Extrait du document:
>>>>
« Candidater à une offre d’emploi est un jeu à l’aveugle »

La chaire Compétences, employabilité et décisions RH de l'EM Normandie dirigée par Jean Pralong, professeur en gestion des ressources humaines vient de publier l’étude « Should I stay or should I apply ? Pourquoi répond-on à une offre d'emploi ? ». L’étude met en lumière le phénomène d'auto-élimination des candidats.

« Candidater à une offre d’emploi est un jeu à l’aveugle »

La crise du recrutement est sur toutes les lèvres. A quoi est-elle due ?

On est en plein paradoxe, alors qu’une quantité importante de postes peinent aujourd'hui à être pourvus, le nombre de chômeurs reste élevé : la France ne manque pour ainsi dire pas de talents. Dans nos esprits, nous attribuons cette crise à deux causes principales : le manque de candidats, ce qui n’est pas faux dans certains secteurs, mais qui l’est dans d’autres, avec toujours un taux de chômage important. Seconde cause évoquée, leur comportement : les candidats seraient à la fois trop sélectifs et exigeants et refuseraient de postuler à certaines annonces, notamment pour certains métiers jugés pénibles. Voire, ils préféreraient rester au chômage. Ce raisonnement populaire écarte totalement le recrutement en lui-même, comme si le candidat n’avait pas à s’en méfier. On ne remet ainsi jamais en question les pratiques des entreprises ; on préfère s’interroger sur l’envie de travailler des gens ou le sens du travail.

Le processus de recrutement serait un frein, selon vous ?

L’image que se font les candidats du recrutement peut être un frein à la décision même de postuler à une offre d’emploi. En d’autres termes, certains candidats refusent de répondre à une offre d’emploi à cause du processus de recrutement en lui-même. C’est cette cause méconnue des tensions sur le marché de l'emploi que nous avons démontrée dans une étude menée auprès de 165 candidats issus de la profession comptable.

Qu’est-ce qui amène les candidats à répondre à une offre ou au contraire à la décliner ?
<<<<
Entrées de pointage de texte et d'éléments:
>>>>
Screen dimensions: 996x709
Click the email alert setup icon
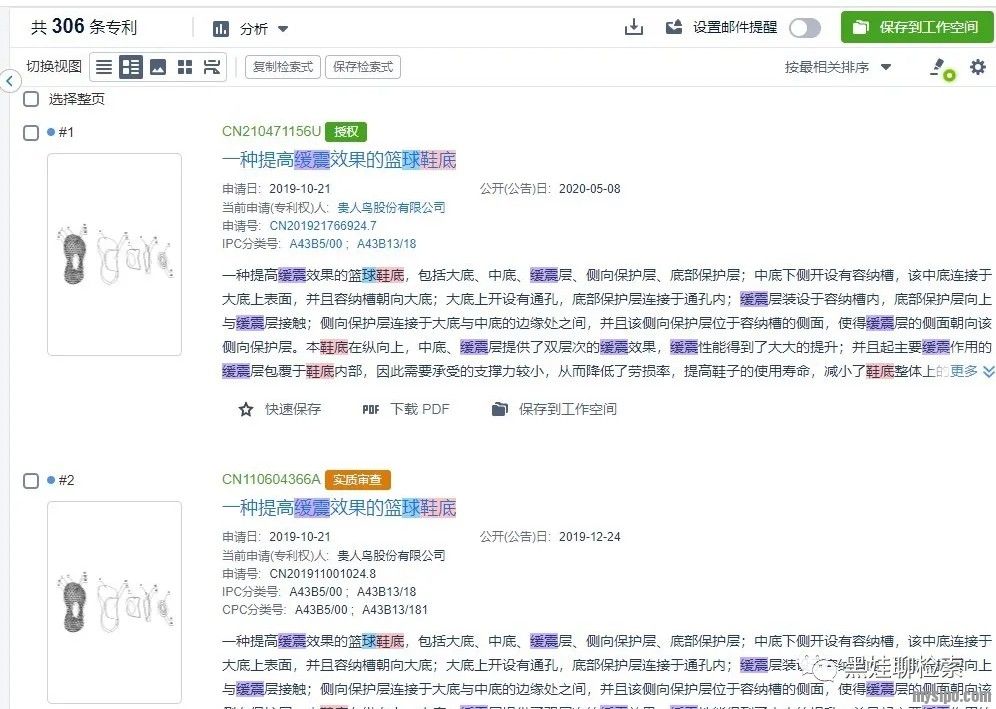click(x=674, y=27)
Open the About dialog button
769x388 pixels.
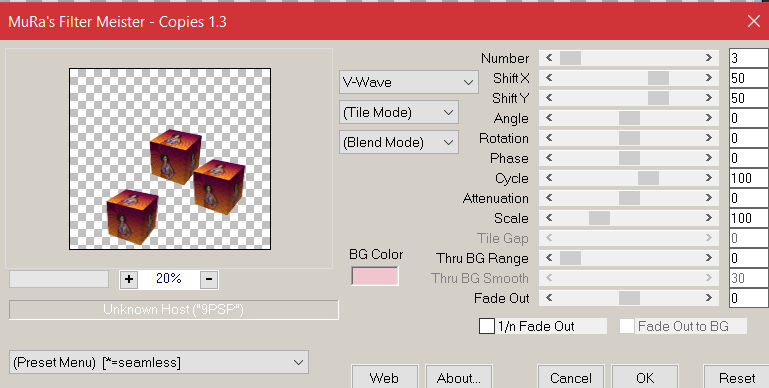459,377
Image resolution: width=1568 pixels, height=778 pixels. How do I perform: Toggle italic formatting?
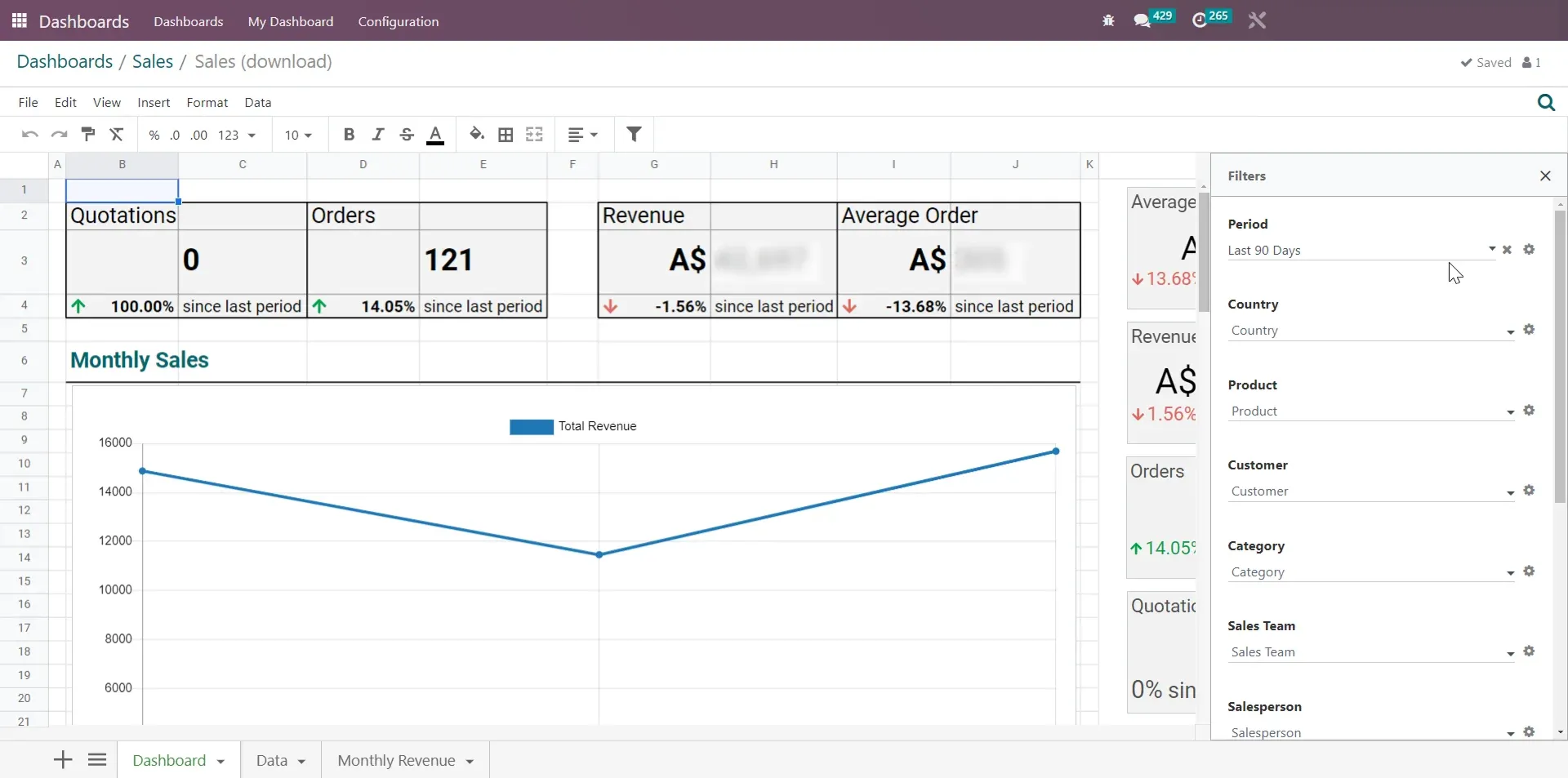click(x=378, y=135)
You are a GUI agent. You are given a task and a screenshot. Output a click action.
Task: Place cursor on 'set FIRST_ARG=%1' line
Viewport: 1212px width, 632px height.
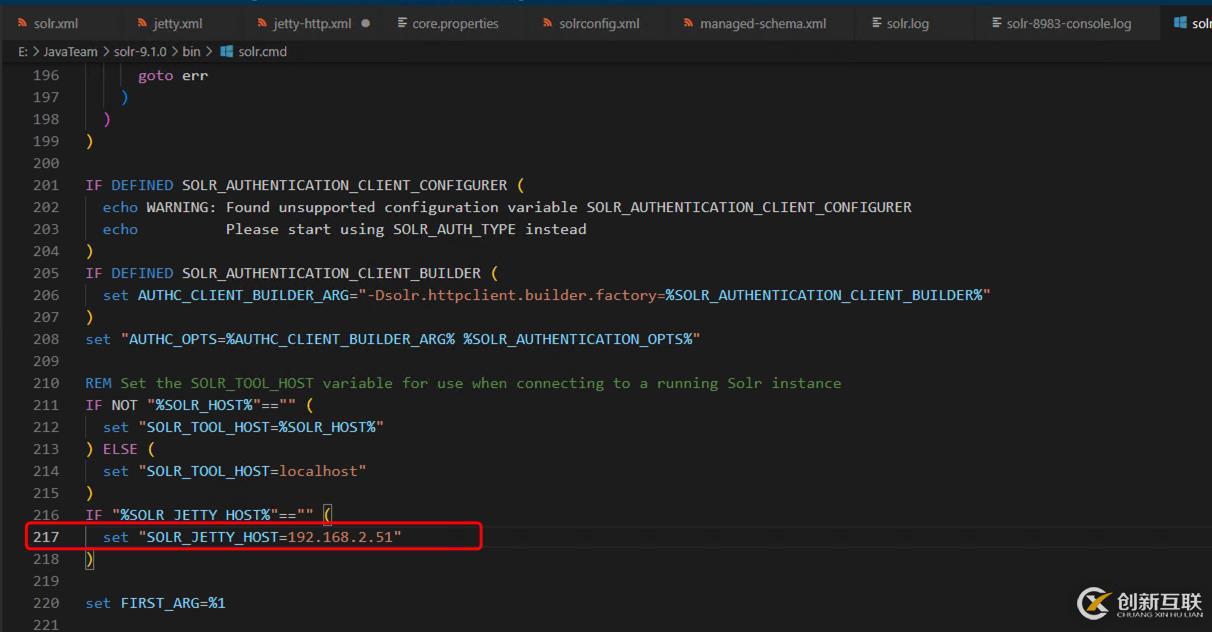point(155,603)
<<<<
Objectif 1:
Pour chacune des affirmations suivantes, indiquez si l'entretien sur le recrutement la confirme, en répondant par oui ou par non et en citant mot pour mot le passage qui tranche.
(a) L'étude a été menée auprès de 165 candidats de la profession comptable.
(b) Selon l'entretien, la France manque de talents.
(c) Le raisonnement populaire remet en question les pratiques des entreprises.
Objectif 2:
Répondez brièvement à ces questions sur l'entretien sur le recrutement.
(a) Qui dirige la chaire Compétences, employabilité et décisions RH de l'EM Normandie ?
(b) Quel phénomène l'étude met-elle en lumière ?
(c) À quelles deux causes principales attribue-t-on la crise du recrutement ?
Objectif 3:
Rédigez la suite de l'entretien sur le recrutement, à partir de la dernière phrase qui y figure.

Résultat attendu 1:
(a) Oui : « une étude menée auprès de 165 candidats issus de la profession comptable »
(b) Non : « la France ne manque pour ainsi dire pas de talents »
(c) Non : « On ne remet ainsi jamais en question les pratiques des entreprises »

Résultat attendu 2:
(a) Jean Pralong, professeur en gestion des ressources humaines.
(b) Le phénomène d'auto-élimination des candidats.
(c) Le manque de candidats et leur comportement.

Résultat attendu 3:
Nous avons proposé à des comptables en recherche d’emploi sur le marché du travail des offres d’emploi, offres qui correspondaient à la fois à leurs compétences et à leurs zones géographiques. Il en est ressorti qu’à compétences strictement égales, certains candidats n'osaient pas proposer leurs services, alors même qu'ils pouvaient être recrutés. Ainsi, moins de 50% d’entre eux ont accepté de postuler à l’offre d’emploi en question. Si l’élément clé qui amène les candidats à répondre à une offre est la qualité de carrière, et notamment la qualité des postes qu’ils ont occupés, la cause de non réponse est toujours le process de recrutement : ils ont le sentiment que leurs compétences ne seront pas reconnues et que les recruteurs n’auront pas un regard juste sur celles-ci. Ces candidats compétents n’ont pas de parcours linéaires, car hachés par des périodes de chômage ou de précarité, ou encore de changements d’entreprise. Des parcours parfois complexes qui peuvent être plus difficiles à appréhender pour un recruteur. En clair, des talents compétents s'auto-éliminent en anticipant les comportements sélectifs des recruteurs. Le côté émotionnel joue beaucoup : s’ils ressentent une émotion positive à répondre à une offre d’emploi, ils vont parfois se protéger d’une éventuelle émotion négative en n’y répondant pas. Prendre le risque de postuler, c’est prendre le risque de décrocher un poste, mais aussi prendre le risque de ressentir une émotion négative.

Quelles sont perspectives d'actions pour les recruteurs ?

Les recruteurs ont trois leviers d’action. Le premier, la bonne description dans une offre d’emploi du travail et des missions à accomplir, plutôt que la description de sa marque employeur ou de la communication trop générale empruntée à la publicité qui pourrait laisser penser que la mariée est un peu trop belle. Deuxième levier, parler des compétences et non de parcours. Enfin, une offre d’emploi doit décrire le process de recrutement pour ouvrir la boîte noire et donner des garanties d’équité aux candidats. Aujourd’hui, être candidat est un jeu à l’aveugle : il ne sait rien de ce que fait un recruteur, des étapes et du timing d’un processus de recrutement, des critères de choix ou du nombre de concurrents sur un poste. Il ne sait du poste que ce que veut bien dire l’annonce, ce qui crée beaucoup d’incertitudes.

Comment améliorer les process de recrutement ?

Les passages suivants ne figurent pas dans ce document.